··· Document excerpt ···

But the article explained none of these subtleties — only mentioning the general usage of trees for carbon capture — and shifted the blame to Democrats: “Because Democrats used the buzz phrase ‘tree equity’ to describe it, Senate Republicans singled out the $2.5 billion provision in a memo as one of the questionable ‘earmarks for Democrat interests and allies.’”
Fox News has broadcast those Republican attacks as part of a campaign against the bill’s environmental provisions. For example, on the September 27 edition of Fox’s purported “news”-side program America’s Newsroom, co-anchor Bill Hemmer boasted to House Minority Leader Kevin McCarthy (R-CA) that the network had “found some doozies in the bill” such as tree planting. (Anchor Harris Faulkner also mocked the clause, saying that “it’s important that the trees feel equal to one another,” ignoring that the bill would help actual people.)
And now, The New York Times has put the attack in its headline, without sufficient explanation of what exactly the clause is or how the right-wing circles are dishonestly attacking it.
Furthermore, it was down in the 21st paragraph that the article finally explained that “many of the measures have bipartisan origins,” such as a tax break for independent music producers, extending an existing tax break for movies, TV, and live theater. The extension has gained the support of right-wing Sen. Marsha Blackburn (R-TN), whose state is the home of the country music industry. Blackburn says the extension “is my baby” — while she has also railed against Build Back Better as “all of these socialist wish list items.”
Just as with the bipartisan infrastructure bill, it may only be a matter of time before Republican members start taking credit for the benefits provided to their communities by Build Back Better — even as they campaigned against it — and the Times will have made that trick easier for them with its framing about Democrats being responsible for “special interest breaks.”

···

» **Directions**:
Answer from the excerpt on press coverage of Build Back Better:
1. What dollar amount was attached to the provision that Senate Republicans singled out in a memo?
2. Which co-anchor boasted to Kevin McCarthy that the network had "found some doozies in the bill"?
3. In which paragraph did the article explain that "many of the measures have bipartisan origins"?

··· Record excerpts ···

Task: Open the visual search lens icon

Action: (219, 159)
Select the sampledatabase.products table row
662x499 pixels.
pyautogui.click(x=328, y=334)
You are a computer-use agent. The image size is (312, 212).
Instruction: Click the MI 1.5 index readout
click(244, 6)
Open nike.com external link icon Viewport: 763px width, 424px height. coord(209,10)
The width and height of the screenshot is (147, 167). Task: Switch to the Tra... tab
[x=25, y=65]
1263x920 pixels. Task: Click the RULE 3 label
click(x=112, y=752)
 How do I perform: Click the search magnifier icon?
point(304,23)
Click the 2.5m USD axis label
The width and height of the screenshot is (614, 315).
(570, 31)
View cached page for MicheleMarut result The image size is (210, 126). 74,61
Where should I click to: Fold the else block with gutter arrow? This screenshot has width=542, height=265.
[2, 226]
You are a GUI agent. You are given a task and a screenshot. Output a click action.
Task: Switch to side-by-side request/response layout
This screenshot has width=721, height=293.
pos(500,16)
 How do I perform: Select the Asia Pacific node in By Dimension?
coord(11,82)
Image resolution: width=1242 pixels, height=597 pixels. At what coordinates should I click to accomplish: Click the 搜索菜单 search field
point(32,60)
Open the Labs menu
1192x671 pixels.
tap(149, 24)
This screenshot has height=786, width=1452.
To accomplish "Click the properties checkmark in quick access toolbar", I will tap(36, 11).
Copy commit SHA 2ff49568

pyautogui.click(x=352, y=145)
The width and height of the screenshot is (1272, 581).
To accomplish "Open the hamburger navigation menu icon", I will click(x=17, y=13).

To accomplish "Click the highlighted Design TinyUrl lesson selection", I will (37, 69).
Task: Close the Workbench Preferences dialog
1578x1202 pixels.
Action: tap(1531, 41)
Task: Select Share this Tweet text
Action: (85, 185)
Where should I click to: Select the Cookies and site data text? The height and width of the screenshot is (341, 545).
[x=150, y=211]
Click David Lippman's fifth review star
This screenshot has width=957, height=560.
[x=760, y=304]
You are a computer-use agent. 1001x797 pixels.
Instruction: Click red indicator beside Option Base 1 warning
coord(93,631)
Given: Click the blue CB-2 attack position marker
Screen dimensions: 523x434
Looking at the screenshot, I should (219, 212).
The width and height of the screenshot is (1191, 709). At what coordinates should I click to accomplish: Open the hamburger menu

···

» **Result**:
1. $2.5 billion
2. Bill Hemmer
3. The 21st paragraph